Bible helps researchers perfect translation algorithms

The good book: Bible helps researchers perfect translation algorithms
Texts from 34 versions of the English-language Bible were used to help improve computer-based style transfer systems. The result can create different versions of written passages to suit specific audiences. Credit: Bible photo: Chris Downer. Composite illustration: Keith Carlson.

In search of inspiration for improving computer-based text translators, researchers at Dartmouth College turned to the Bible for guidance. The result is an algorithm trained on various versions of the sacred texts that can convert written works into different styles for different audiences.

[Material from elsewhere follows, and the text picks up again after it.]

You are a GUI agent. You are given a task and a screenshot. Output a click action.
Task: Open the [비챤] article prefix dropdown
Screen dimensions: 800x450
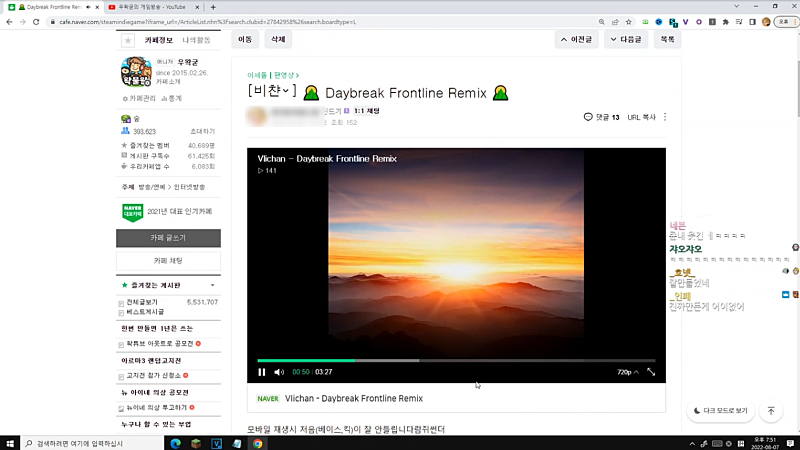point(272,92)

Internet tools to translate between languages like English and Spanish are widely available. Creating translators—tools that keep text in the same language but transform the style—have been much slower to emerge. In part, efforts to develop the translators have been stymied by the difficulty of acquiring the enormous amount of data required. This is where the research team turned to the Bible.

In addition to being a source of spiritual guidance for many people around the globe, the Dartmouth-led team saw in the Bible "a large, previously untapped dataset of aligned parallel text." Beyond providing infinite inspiration, each of the Bible contains more than 31,000 verses that the researchers used to produce over 1.5 million unique pairings of source and target verses for machine-learning training sets.

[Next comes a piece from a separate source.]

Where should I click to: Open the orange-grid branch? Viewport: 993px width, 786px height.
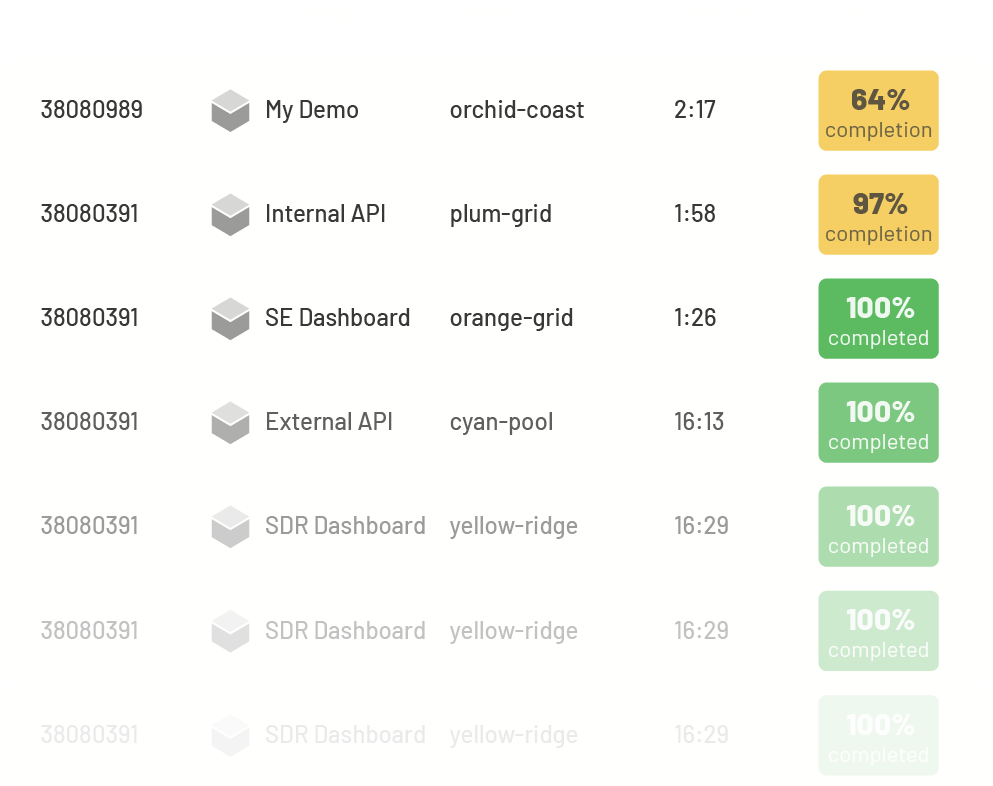(x=511, y=318)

According to the research published in the journal Royal Society Open Science, this is not the first parallel dataset created for style translation. But it is the first that uses the Bible. Other texts that have been used in the past, ranging from Shakespeare to Wikipedia entries, provide data sets that are either much smaller or not as well suited for the task of learning style translation.

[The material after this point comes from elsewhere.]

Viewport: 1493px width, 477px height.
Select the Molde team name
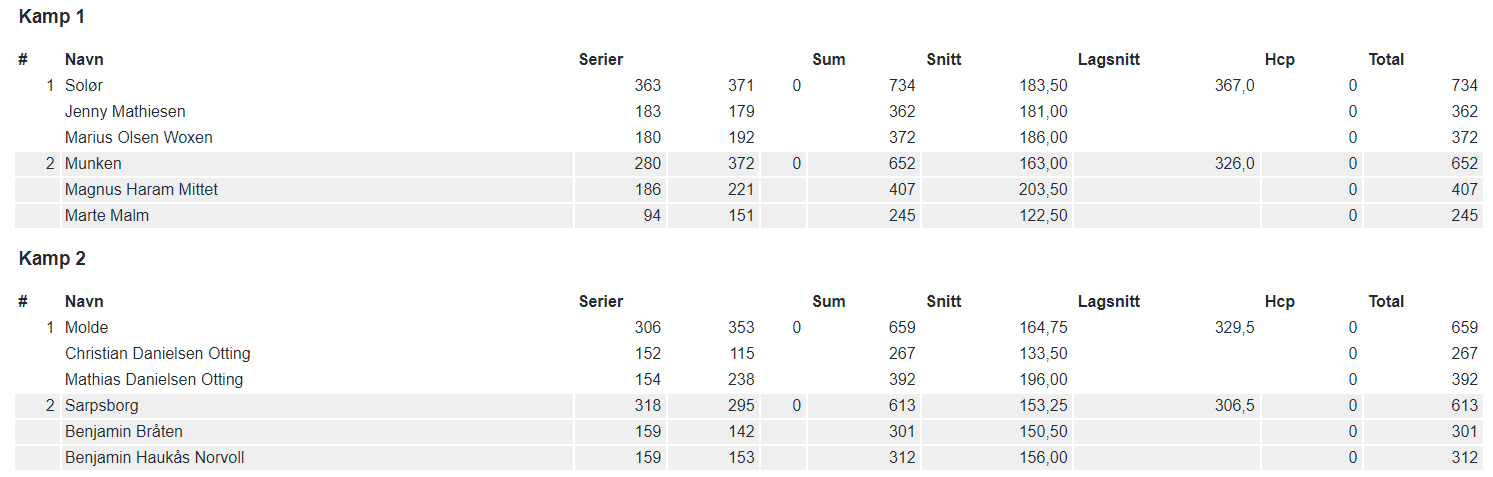86,328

"The English-language Bible comes in many different written styles, making it the perfect source text to work with for style translation," said Keith Carlson, a Ph.D. student at Dartmouth and lead author of the research paper about the study.

As an added benefit for the research team, the Bible is already thoroughly indexed by the consistent use of book, chapter and verse numbers. The predictable organization of the text across versions eliminates the risk of alignment errors that could be caused by automatic methods of matching different versions of the same text.

"The Bible is a 'divine' data set to work with to study this task," said Daniel Rockmore, a professor of computer science at Dartmouth and contributing author on the study. "Humans have been performing the task of organizing Bible texts for centuries, so we didn't have to put our faith into less reliable alignment algorithms."

To define "style" for the study, the researchers reference sentence length, the use of passive or active voices, and word choice that could result in texts with varying degrees of simplicity or formality. According to the study: "Different wording may convey different levels of politeness or familiarity with the reader, display different cultural information about the writer, be easier to understand for certain populations."

The team used 34 stylistically distinct Bible versions ranging in linguistic complexity from the "King James Version" to the "Bible in Basic English." The texts were fed into two algorithms—a system called "Moses" and a neural network framework commonly used in machine translation, "Seq2Seq."

While different versions of the Bible were used to train the computer code, systems could ultimately be developed that translate the style of any written text for different audiences. As example, a style translator could take an English-language selection from "Moby Dick" and translate it into different versions suitable for young readers, non-native English speakers, or any one of a variety of audiences.

"Text simplification is only one specific type of style transfer. More broadly, our systems aim to produce text with the same meaning as the original, but do so with different words," said Carlson.

Dartmouth College has a long history of innovation in computer science. The term "artificial intelligence" was coined at Dartmouth during a 1956 conference that created the AI research discipline. Other advancements include the design of BASIC—the first general-purpose and accessible programing language—and the Dartmouth Time-Sharing System that contributed to the modern day operating system.


Explore further

New sources prove a Frenchman was one of the translators of the King James Bible

More information: Evaluating Prose Style Transfer with the Bible, Royal Society Open Science, rsos.royalsocietypublishing.or … /10.1098/rsos.171920
Journal information: Royal Society Open Science

Provided by Dartmouth College
Citation: Bible helps researchers perfect translation algorithms (2018, October 23) retrieved 22 May 2019 from https://techxplore.com/news/2018-10-good-bible-algorithms.html
This document is subject to copyright. Apart from any fair dealing for the purpose of private study or research, no part may be reproduced without the written permission. The content is provided for information purposes only.
420 shares

Feedback to editors

User comments

Oct 24, 2018
"As example, a style translator could take an English-language selection from "Moby Dick" and translate it into different versions suitable for young readers, non-native English speakers, or any one of a variety of audiences."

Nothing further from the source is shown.